Rob Grimshaw on the paywall backlash

FT.com managing director Rob Grimshaw, regular spokesperson for the paid-for content model,  has a real problem with the language used by critics of the paywall, he told Journalism.co.uk yesterday.

“It’s always put into pejorative terms.” he said, “It doesn’t happen to any other product: you don’t talk about restaurants giving people a bad user experience by giving them a bill at the end of it.

“It’s understood that something has been produced and it needs to be paid for; somehow with news content it has become a totally different argument,” he said.

It is almost regarded as a “sort of a criminal act to have the temerity to charge for some of our products,” Grimshaw added. “It’s something that we need to get away from.”

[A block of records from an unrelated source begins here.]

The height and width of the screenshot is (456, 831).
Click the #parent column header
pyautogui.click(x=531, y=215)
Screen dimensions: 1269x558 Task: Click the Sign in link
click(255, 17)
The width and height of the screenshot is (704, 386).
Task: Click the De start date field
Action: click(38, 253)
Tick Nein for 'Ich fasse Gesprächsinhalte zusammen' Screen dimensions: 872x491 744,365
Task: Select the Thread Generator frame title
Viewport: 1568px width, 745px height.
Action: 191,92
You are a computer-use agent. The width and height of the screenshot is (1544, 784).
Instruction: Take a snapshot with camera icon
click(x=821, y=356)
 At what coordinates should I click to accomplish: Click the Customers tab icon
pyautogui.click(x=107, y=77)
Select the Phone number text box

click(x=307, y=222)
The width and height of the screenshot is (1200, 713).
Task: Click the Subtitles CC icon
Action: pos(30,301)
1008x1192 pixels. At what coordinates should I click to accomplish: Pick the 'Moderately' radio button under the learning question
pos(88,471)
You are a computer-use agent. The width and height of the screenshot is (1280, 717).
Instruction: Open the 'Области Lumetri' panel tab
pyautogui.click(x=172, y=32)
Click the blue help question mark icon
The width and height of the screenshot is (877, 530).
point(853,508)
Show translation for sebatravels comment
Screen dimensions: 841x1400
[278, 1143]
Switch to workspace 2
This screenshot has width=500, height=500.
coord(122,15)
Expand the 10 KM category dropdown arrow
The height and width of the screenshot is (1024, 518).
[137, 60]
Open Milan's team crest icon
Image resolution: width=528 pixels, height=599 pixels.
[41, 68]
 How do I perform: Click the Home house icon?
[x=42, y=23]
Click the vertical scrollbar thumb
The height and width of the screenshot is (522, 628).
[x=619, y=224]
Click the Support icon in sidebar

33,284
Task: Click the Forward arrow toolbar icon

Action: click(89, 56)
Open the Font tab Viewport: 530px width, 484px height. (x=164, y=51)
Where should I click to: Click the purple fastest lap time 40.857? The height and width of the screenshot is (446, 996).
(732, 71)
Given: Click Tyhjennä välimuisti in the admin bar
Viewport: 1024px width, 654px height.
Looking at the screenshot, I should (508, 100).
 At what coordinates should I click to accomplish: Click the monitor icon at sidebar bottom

“We’re not a charity, we’re a company with shareholders: there’s nothing free about the information we produce – our editorial operation costs millions of pounds to run and we don’t see it’s odd to put a price on it. In fact, it’s probably the only way to run a reasonable business.”

Needless to say, he supports the NYT’s newly announced FT-style subscription model, scheduled for 2011: “Publishers need to get themselves out the hole and be a bit more bold and brassy,” he said.

Publishers shouldn’t, he added, be afraid to say their content has got a value. While he admitted the FT has a niche and affluent reader base for its subscriber model, he believes general news sites can do it as well.

“Our sense [is that] if other publishers do go for it, they will be able to build successful models.”

FT.com is not without its free content rivals, he said: “[W]e’re not short of competition – for every topic we cover on FT.com you can find a list of sites as long as your arm.”

“There are parallels between what we’re doing and what general news publishers will have to do as well. For me, the big thing is quality. It all comes back to quality. Whether it’s niche [or not] it’s got to be good”.

General news sites have the capability, brand and long heritage with which to build better quality sites, Grimshaw argued. They can be “far more compelling than one man blogging in a room,” he said.

“There are numerous ways that publishers can create sites which people are prepared to pay for because they are better than anything else that’s out there.

“I don’t see that the publishers are going to have trouble to get their users to pay for content.”

Grimshaw’s firm belief, as he has said before, is that newspapers cannot  live by advertising alone.

Citing IAB figures from last year (available at this link), he said it was paid-for search that took “by far” the bulk of the money: around 62 per cent; with 19 per cent to classified; and only 18 per cent to online advertising spend.

“It seems everybody in the whole world is trying to float their business on that [advertising model]. It’s just not big enough for every one of those businesses  (…) so something is going to have to give.

“Either publishers are going to find themselves in serious difficulties, or they’re going to have to come up with another way of making money.”

FT.com’s forthcoming content plans include a new Blackberry app, ‘one day pass’ subscriptions, and video for iPhone.